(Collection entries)
=====

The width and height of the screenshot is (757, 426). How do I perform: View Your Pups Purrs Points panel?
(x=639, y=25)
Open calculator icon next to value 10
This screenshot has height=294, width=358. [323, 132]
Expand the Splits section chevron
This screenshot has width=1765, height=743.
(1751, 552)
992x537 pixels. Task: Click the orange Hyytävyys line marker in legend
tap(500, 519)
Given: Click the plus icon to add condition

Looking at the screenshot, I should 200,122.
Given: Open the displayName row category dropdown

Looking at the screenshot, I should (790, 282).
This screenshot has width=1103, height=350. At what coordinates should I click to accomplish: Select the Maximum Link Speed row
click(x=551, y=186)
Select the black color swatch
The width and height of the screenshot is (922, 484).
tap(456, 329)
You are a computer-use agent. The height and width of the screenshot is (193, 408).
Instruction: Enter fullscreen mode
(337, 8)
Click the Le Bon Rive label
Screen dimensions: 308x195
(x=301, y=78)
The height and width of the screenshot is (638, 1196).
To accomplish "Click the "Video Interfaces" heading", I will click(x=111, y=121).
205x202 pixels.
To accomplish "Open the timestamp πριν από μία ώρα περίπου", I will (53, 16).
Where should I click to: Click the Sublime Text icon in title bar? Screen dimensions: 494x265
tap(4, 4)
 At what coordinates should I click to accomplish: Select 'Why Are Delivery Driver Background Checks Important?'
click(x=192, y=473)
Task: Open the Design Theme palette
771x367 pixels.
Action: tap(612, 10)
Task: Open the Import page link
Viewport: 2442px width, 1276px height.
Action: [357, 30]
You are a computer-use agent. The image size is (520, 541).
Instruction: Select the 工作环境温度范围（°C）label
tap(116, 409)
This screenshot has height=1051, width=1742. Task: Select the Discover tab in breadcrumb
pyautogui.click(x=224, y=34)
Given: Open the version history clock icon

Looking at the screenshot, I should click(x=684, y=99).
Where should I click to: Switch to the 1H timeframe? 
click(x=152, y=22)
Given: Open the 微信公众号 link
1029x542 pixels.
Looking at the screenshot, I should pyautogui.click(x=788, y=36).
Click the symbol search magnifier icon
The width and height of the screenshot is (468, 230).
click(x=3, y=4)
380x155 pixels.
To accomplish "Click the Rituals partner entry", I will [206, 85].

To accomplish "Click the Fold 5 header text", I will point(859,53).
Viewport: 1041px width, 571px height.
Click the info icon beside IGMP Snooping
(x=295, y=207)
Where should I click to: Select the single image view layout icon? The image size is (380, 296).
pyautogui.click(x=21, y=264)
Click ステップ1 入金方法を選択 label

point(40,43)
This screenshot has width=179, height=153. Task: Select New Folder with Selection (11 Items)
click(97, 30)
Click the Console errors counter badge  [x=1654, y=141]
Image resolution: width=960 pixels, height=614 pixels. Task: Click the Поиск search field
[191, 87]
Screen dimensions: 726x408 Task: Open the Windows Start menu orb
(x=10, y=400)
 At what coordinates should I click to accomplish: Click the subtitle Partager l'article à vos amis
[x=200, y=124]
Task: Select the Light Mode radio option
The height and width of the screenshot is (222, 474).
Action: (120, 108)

=====

TASK TO COMPLETE> Please convert the listing, from the line with "Task: Select the Light Mode radio option" through the end of the listing, into a two-column CSV with the headers text and answer. Put each field in quotes and replace its line breaks with spaces.

COMPLETE OUTPUT>
text,answer
"Task: Select the Light Mode radio option The height and width of the screenshot is (222, 474).","Action: (120, 108)"